_Goal of the exercise_
With the pictures removed, set down all of the entries below exactly.

_Extracted data_
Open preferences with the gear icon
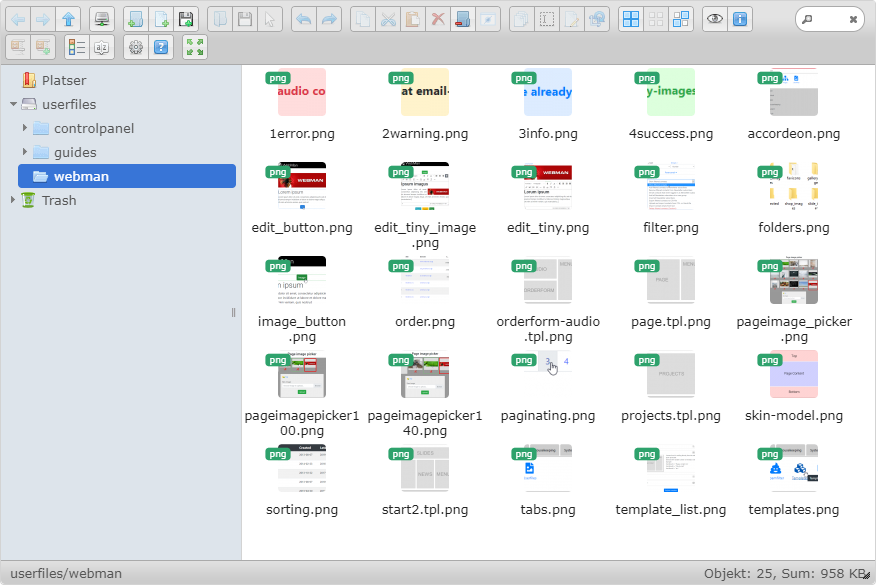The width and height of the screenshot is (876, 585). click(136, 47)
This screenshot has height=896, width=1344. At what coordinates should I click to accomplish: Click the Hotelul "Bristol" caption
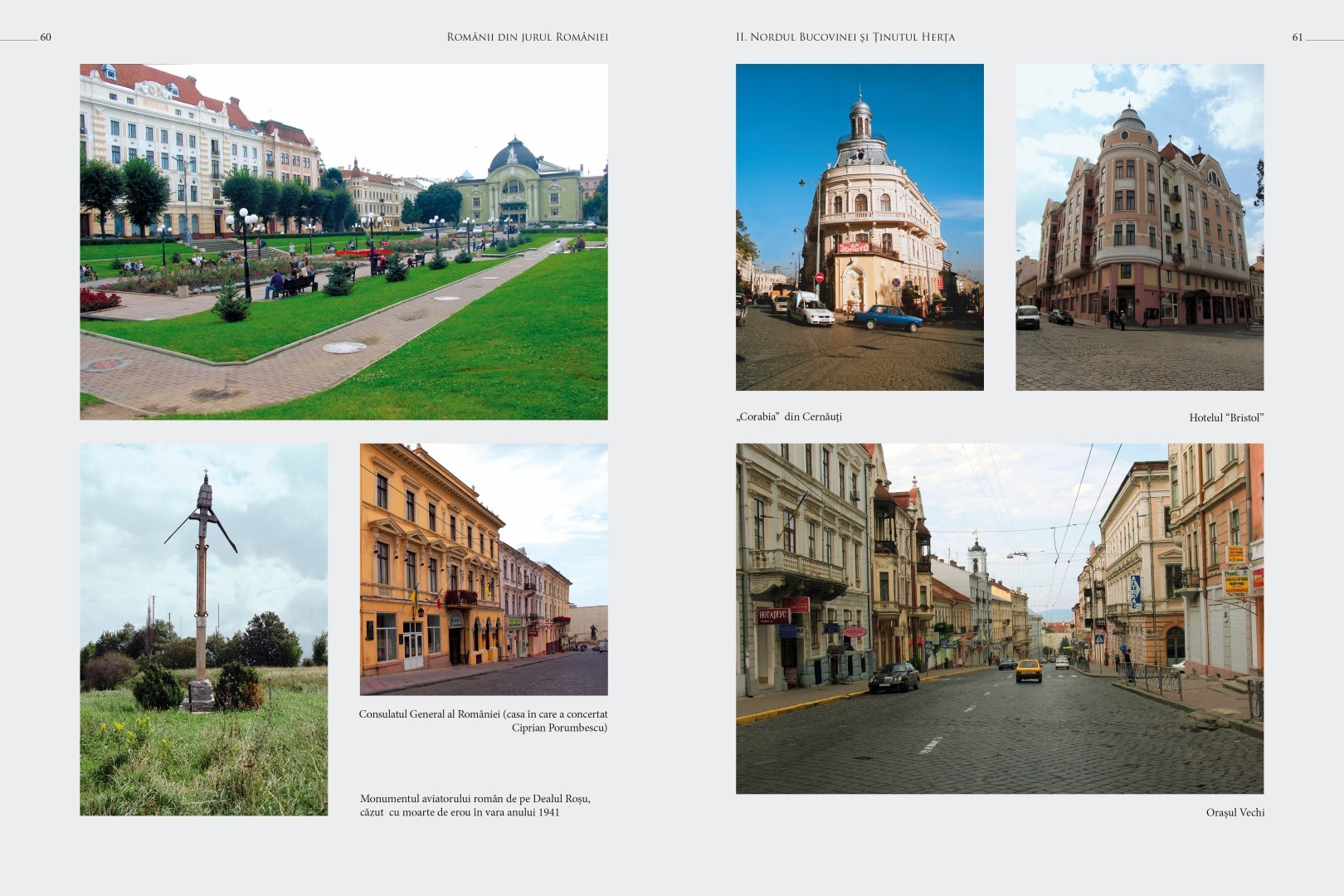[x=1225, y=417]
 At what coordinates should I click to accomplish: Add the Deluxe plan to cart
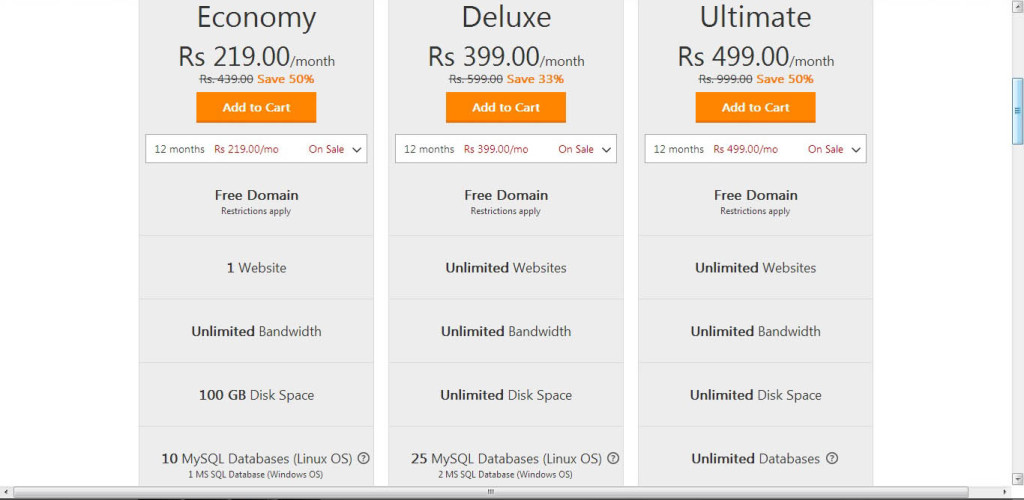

_Exercise solution_
Open preferences with the gear icon
The width and height of the screenshot is (876, 585). click(136, 47)
This screenshot has height=896, width=1344. At what coordinates should I click to accomplish: Click the Hotelul "Bristol" caption
[x=1225, y=417]
 At what coordinates should I click to accomplish: Add the Deluxe plan to cart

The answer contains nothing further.